• **WRITTEN TASK**:
Extract the part of the entries that begins with the line containing "Where should I click to: Click the rightmost" and ends with the line containing "Viewport: 581px width, 347px", copying every line unchanged, both of those lines included.

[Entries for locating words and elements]
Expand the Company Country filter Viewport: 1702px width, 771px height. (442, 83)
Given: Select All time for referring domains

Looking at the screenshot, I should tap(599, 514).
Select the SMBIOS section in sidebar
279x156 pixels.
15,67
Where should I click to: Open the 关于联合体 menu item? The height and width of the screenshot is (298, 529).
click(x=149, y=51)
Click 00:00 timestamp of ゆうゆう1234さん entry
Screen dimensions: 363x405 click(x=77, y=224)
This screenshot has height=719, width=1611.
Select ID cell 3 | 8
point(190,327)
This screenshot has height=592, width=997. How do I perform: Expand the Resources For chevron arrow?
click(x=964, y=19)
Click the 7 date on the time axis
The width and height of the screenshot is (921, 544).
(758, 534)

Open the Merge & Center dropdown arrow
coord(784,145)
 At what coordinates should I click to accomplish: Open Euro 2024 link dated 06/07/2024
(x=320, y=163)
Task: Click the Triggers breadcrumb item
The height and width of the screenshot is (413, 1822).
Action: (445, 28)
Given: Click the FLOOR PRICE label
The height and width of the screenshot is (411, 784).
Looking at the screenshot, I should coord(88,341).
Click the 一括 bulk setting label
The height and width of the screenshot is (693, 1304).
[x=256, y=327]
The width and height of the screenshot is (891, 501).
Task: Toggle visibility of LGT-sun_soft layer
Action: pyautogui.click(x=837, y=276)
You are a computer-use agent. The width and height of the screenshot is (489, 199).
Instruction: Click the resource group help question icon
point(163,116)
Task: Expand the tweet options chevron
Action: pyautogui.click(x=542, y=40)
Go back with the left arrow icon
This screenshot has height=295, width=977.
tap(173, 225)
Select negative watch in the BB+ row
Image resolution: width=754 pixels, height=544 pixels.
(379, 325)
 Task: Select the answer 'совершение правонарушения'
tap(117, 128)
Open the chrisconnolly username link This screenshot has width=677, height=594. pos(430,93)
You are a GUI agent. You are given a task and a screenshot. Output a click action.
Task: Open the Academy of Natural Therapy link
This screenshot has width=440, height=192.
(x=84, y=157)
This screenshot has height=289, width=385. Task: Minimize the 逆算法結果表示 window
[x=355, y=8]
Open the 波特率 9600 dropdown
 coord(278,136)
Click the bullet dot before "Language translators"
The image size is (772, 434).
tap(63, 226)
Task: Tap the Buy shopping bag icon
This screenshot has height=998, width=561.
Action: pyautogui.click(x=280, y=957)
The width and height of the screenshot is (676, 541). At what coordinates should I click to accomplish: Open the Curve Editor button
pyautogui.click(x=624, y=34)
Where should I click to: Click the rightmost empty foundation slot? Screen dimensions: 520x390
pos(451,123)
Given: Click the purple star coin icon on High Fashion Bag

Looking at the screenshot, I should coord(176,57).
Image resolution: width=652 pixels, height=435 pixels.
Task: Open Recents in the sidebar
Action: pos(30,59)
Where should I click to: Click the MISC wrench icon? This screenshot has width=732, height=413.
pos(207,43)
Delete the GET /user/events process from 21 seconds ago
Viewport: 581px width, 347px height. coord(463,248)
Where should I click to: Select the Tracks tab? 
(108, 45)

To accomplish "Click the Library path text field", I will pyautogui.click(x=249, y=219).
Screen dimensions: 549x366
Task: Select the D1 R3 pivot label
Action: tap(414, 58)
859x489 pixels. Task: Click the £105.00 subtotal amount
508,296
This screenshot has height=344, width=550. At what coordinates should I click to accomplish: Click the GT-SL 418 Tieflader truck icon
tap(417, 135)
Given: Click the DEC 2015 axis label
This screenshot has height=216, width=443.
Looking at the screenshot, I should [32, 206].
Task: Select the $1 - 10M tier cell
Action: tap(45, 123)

• **RESPONSE**:
Where should I click to: Click the rightmost empty foundation slot? Screen dimensions: 520x390
pos(451,123)
Given: Click the purple star coin icon on High Fashion Bag

Looking at the screenshot, I should coord(176,57).
Image resolution: width=652 pixels, height=435 pixels.
Task: Open Recents in the sidebar
Action: pos(30,59)
Where should I click to: Click the MISC wrench icon? This screenshot has width=732, height=413.
pos(207,43)
Delete the GET /user/events process from 21 seconds ago
Viewport: 581px width, 347px height. coord(463,248)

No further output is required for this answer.